The EU and the UK risk wasting €27bn in battery investments if they fail to strengthen car and van CO2 emission standards, analysis from Transport & Environment (T&E) shows.
While investors have poured billions into the battery industry, and Europe is set to have enough batteries to power over 90% of all new vehicle sales by 2030, a slowdown in electric vehicle sales would jeopardise Europe’s chance of becoming the global leader in one of the twenty-first century’s key technologies.
Europe’s surging EV market has resulted in plans for 38 battery gigafactories, totalling over 1000gWh of output and almost €40bn in investment. Yet, weak CO2 standards between 2022 and 2029 give carmakers little incentive to increase the sales of electric cars until 2030. This will result in well over half of the expected output having no market. This is a missed opportunity to boost Europe’s economy and secure thousands of skilled jobs, says T&E.
Julia Poliscanova, senior director for vehicles and emobility at T&E, said: “The battery industry is successfully responding to Europe’s e-mobility ambitions, yet EU policy-makers are failing to provide regulatory certainty and guarantee an adequate market for electric vehicles. The EU and UK must raise CO2 standards throughout the decade to avoid wasting billions of investments and derailing the battery boom.”
Planned battery production could be almost three times higher than the minimum demand in 2025-2030, according to analysis by T&E. Under current regulations, battery demand will be a mere 174 GWh in 2025, rising to 485 GWh in 2030, when a more ambitious CO2 standard finally enters into force. This is far below the anticipated 462 GWh of battery capacity by 2025, growing to 1,144 GWh by 2030. Much of the excess battery supply can be solved by raising the 2025 CO2 reduction target to 25% and setting an additional target of -40% for 2027, says T&E.
To date, 17 of the 38 planned gigafactories have secured full funding, worth €25.5bn. A further 10 projects have secured partial financing, including many that are key to Europe’s domestic battery autonomy such as Britishvolt in the UK, Italvolt in Italy, Freyr in Norway, and Basquevolt-Nabatt in Spain. An additional 11 projects – including Volkswagen’s four gigafactories – have recently been announced but no data are yet available. Higher CO2 targets would directly benefit the newer wave of predominantly European battery projects.

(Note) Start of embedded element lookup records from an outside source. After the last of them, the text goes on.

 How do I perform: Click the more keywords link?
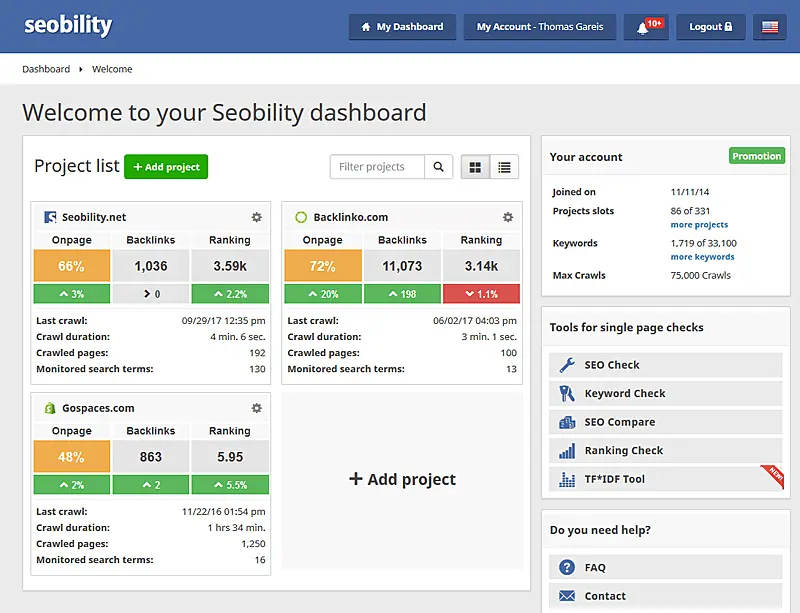pyautogui.click(x=702, y=256)
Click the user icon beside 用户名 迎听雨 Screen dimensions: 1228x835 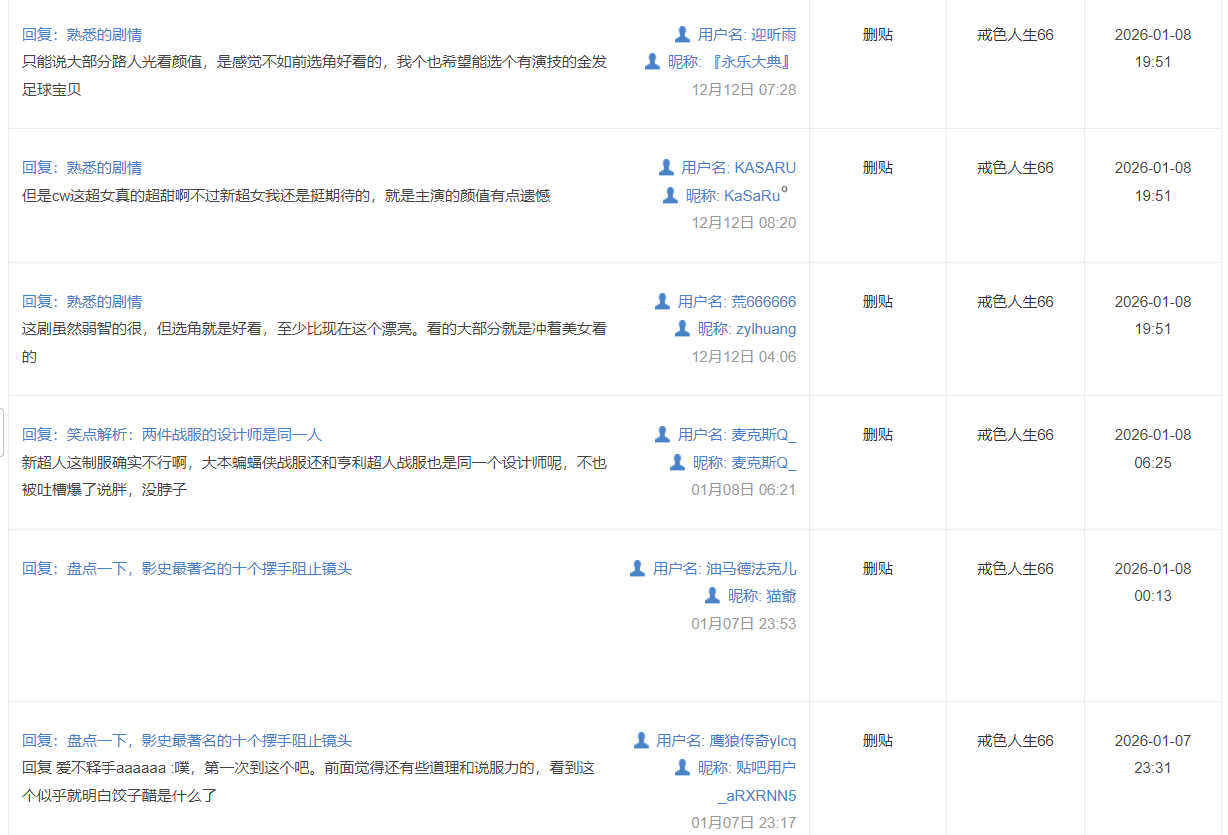coord(682,35)
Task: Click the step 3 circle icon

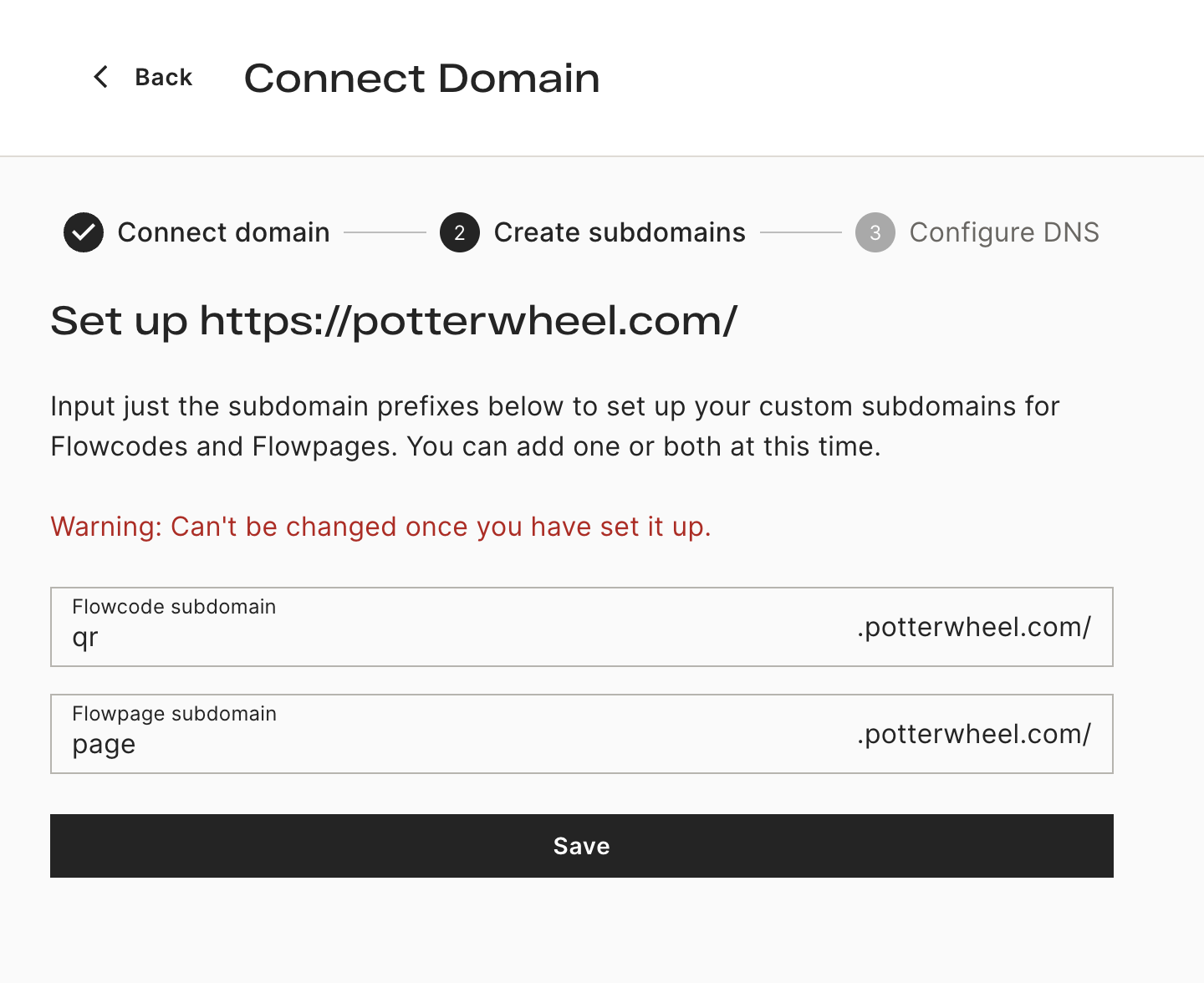Action: [875, 232]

Julia Poliscanova added: “While higher targets would secure investments today, achieving and maintaining global leadership is much bigger than this. Battery manufacturing is the most valuable part of the EV supply chain and with China and the US also pumping huge amounts of cash into battery making, Europe’s wasted investments this decade will be nothing compared to the opportunity missed this century.”
The EU is expected to propose new car and van CO2 targets in July. T&E recommends that the EU increases the 2025 target and sets an additional binding target for 2027. All petrol and diesel cars engines should be phased out by 2035 at the latest, says the group.